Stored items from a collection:
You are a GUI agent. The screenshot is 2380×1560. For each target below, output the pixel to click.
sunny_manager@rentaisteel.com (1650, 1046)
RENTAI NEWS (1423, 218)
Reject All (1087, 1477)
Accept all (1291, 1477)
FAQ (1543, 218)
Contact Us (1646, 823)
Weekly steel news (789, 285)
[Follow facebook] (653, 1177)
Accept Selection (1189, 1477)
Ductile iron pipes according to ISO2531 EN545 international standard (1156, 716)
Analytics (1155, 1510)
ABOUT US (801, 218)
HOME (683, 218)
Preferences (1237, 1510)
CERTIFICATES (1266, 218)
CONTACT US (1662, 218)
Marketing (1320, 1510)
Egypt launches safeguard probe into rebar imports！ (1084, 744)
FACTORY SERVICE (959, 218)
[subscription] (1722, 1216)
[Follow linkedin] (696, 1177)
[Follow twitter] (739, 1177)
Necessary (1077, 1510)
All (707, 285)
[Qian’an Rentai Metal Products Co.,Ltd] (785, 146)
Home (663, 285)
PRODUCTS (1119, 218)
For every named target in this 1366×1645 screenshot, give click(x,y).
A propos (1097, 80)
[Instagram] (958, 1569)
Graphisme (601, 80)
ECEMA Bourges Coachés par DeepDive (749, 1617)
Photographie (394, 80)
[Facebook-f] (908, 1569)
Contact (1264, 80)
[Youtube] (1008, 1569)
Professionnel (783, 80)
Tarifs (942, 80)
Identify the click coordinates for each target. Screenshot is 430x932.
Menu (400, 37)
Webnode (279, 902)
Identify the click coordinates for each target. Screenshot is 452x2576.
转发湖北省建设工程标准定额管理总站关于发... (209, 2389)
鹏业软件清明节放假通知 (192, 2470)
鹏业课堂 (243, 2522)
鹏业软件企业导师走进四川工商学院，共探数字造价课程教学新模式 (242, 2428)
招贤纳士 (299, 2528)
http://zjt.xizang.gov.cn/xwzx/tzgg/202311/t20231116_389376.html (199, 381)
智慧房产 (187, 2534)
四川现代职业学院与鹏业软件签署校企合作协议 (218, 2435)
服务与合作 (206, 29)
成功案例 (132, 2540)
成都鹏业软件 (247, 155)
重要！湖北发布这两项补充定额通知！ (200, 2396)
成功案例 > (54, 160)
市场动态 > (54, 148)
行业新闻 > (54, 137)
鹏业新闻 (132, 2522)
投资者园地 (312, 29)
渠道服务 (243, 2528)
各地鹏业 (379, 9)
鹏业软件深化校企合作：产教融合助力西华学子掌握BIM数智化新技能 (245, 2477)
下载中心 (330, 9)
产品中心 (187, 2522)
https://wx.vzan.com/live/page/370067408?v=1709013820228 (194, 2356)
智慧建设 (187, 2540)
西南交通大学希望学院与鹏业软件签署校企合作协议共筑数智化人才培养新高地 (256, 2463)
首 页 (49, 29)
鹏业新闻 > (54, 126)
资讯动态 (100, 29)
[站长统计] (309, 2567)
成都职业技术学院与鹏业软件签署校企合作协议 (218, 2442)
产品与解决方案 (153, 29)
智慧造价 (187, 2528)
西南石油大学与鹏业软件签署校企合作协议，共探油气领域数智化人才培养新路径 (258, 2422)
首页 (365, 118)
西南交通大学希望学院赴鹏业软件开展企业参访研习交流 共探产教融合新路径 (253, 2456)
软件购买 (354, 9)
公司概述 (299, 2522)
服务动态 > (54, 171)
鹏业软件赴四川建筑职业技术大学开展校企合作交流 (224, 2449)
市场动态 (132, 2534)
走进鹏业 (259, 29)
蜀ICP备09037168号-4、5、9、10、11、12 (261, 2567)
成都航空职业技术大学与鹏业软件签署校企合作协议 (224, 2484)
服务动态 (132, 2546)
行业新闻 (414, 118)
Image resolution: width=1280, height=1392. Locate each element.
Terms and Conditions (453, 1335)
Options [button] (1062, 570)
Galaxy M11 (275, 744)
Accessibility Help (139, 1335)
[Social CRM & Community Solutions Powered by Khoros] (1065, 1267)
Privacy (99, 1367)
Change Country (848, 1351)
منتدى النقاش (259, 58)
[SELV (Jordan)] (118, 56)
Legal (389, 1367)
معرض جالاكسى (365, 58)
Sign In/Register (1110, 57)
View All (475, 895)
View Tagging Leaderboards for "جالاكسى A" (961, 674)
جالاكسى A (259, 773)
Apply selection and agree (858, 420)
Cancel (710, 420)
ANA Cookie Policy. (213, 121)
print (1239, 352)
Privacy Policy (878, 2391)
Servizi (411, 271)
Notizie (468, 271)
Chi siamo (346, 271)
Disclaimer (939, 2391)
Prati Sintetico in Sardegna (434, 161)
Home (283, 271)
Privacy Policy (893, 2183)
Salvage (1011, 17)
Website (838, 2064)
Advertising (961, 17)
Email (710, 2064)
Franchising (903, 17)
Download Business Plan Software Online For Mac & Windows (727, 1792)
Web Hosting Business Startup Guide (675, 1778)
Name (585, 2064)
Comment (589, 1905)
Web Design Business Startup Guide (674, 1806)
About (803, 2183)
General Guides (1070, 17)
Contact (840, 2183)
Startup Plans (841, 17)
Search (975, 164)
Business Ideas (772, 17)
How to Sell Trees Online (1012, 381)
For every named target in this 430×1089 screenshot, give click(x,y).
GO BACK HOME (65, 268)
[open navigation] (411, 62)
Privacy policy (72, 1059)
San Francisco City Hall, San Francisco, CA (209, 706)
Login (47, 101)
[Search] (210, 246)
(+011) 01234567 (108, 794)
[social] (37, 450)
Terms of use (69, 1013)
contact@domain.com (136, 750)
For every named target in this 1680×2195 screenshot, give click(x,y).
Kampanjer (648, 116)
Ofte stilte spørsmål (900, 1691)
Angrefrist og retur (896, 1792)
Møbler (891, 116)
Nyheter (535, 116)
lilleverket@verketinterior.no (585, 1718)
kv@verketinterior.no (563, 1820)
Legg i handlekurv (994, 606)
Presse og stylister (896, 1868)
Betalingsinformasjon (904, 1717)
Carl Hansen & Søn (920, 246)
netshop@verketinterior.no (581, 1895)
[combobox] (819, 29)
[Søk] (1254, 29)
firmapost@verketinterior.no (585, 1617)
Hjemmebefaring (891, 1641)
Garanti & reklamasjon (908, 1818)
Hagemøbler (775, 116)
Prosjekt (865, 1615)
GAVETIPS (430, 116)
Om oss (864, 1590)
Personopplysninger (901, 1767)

EXERCISE OBJECTIVE: Retype, without changes, the lines from the line holding "Carl Hansen & Søn (920, 246)" to the end of the data, both ends included.

RESULT:
Carl Hansen & Søn (920, 246)
netshop@verketinterior.no (581, 1895)
[combobox] (819, 29)
[Søk] (1254, 29)
firmapost@verketinterior.no (585, 1617)
Hjemmebefaring (891, 1641)
Garanti & reklamasjon (908, 1818)
Hagemøbler (775, 116)
Prosjekt (865, 1615)
GAVETIPS (430, 116)
Om oss (864, 1590)
Personopplysninger (901, 1767)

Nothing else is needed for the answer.